Entfällt Urania Milevski
Der eigenen Kindheit auf der Spur
Frank Witzels Inniger Schiffbruch
„Man geht zu Grunde, indem man versinkt. Man geht der Sache auf den Grund, indem man sich in sie versenkt.“ Dieses Zitat Hans Blumenbergs (Die Sorge geht über den Fluß, 1987) könnte Frank Witzels Roman Inniger Schiffbruch als Motto einleiten, steht jedoch stattdessen am Ende des Textes und beschert den Leser:innen damit ebenso retrospektiv Erkenntnis wie dem Protagonisten und Erzähler des Romans. Diese Umkehr ist Programm im autobiografisch gefärbten Versuch, die eigene Kindheit erinnernd zu entschlüsseln: Der Ich-Erzähler will nach dem Tod der Eltern deren Leben, und damit auch sein eigenes, schreibend rekonstruieren. Doch scheitern die Versuche, kausale Zusammenhänge herzustellen – und müssen scheitern, wenn sie produktiv sein sollen. Im Vortrag wird diese pendelnde Bewegung aus emotionaler Annäherung und analytischem Distanzieren nachgezeichnet und der Versuch unternommen, das dichte Verweisnetz aus Psychoanalyse, Philosophie und Literatur zu entwirren.

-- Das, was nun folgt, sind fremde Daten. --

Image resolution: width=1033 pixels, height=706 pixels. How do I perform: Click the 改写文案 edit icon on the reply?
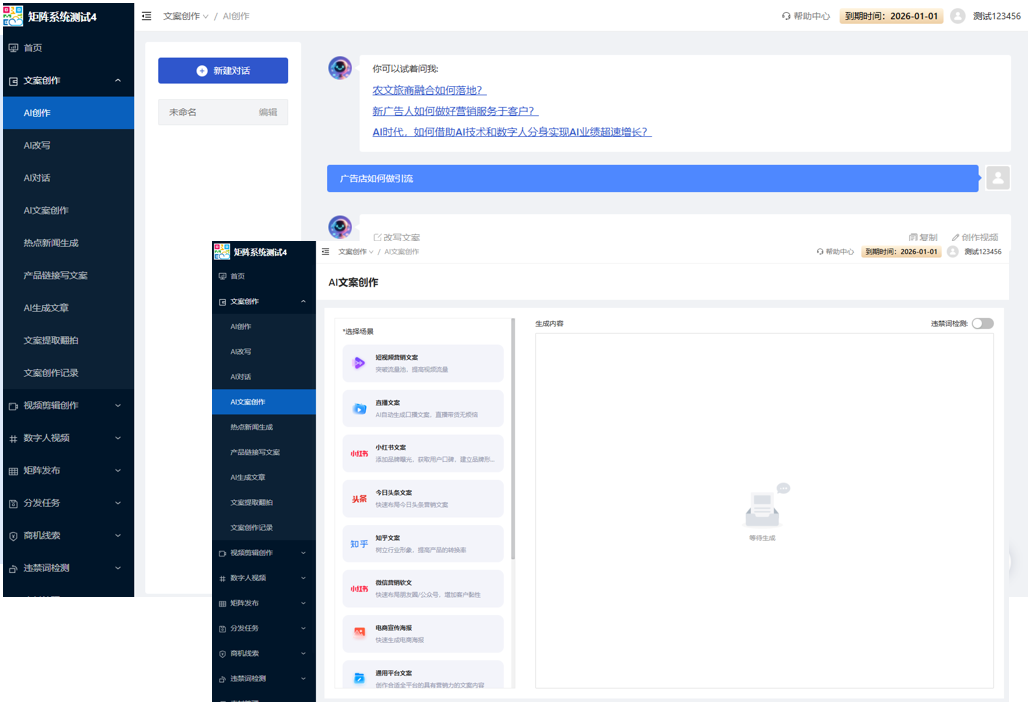click(378, 238)
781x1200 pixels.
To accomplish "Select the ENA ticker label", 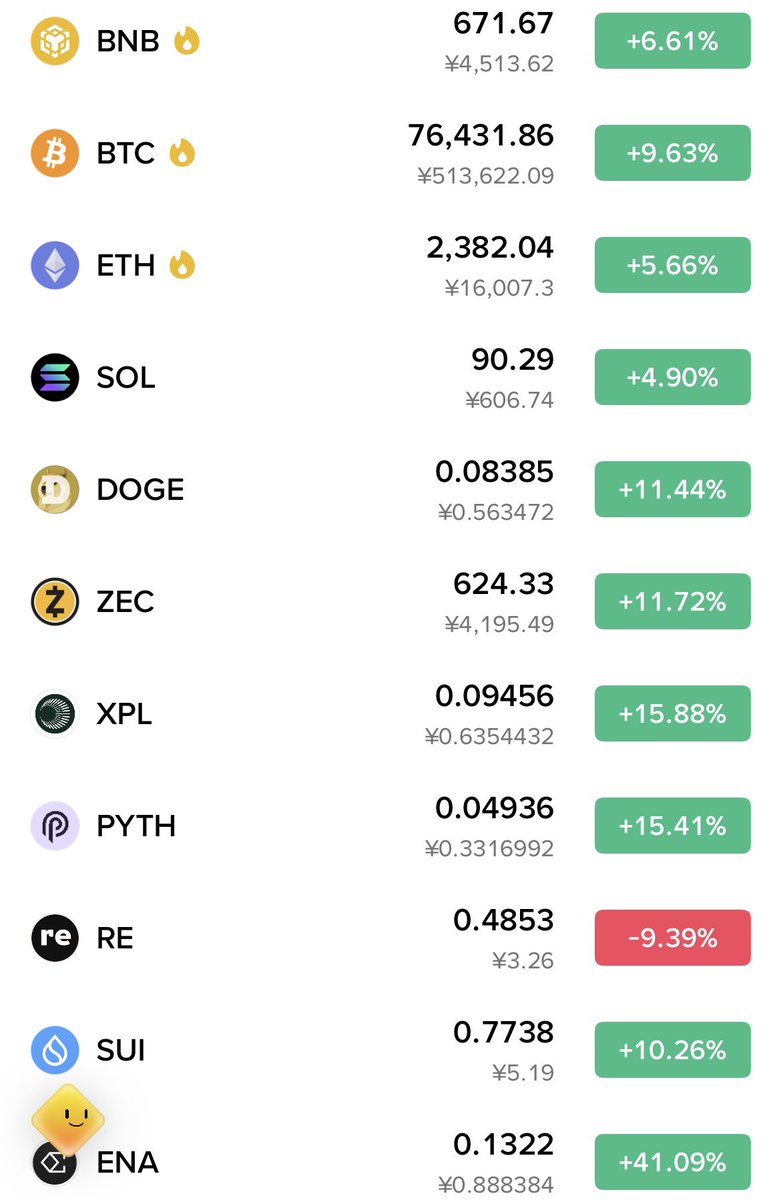I will tap(128, 1162).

Urania Milevski ist Senior Lecturer für Neuere deutsche Literaturwissenschaft und Medien an der Universität Bremen. Sie hat Germanistik, Politikwissenschaften und Soziologie an der TU Darmstadt studiert und wurde 2014 im DFG-Graduiertenkolleg „Dynamiken von Raum und Geschlecht“ (Universität Kassel und Georg-August-Universität Göttingen) zur Darstellung von sexualisierter Gewalt in deutschsprachiger Gegenwartsliteratur promoviert. Ihre Publikations- und Forschungsschwerpunkte sind neben Gegenwartsliteratur und Literatur um 1900 auch Populäre Kultur(en), Literaturwissenschaftliche Praxeologie sowie Literatur und Erinnerung. Zuletzt erschien, von ihr und Lena Wetenkamp herausgegeben, das Themenheft Literature and Memory des Journal of Literary Theory (2022).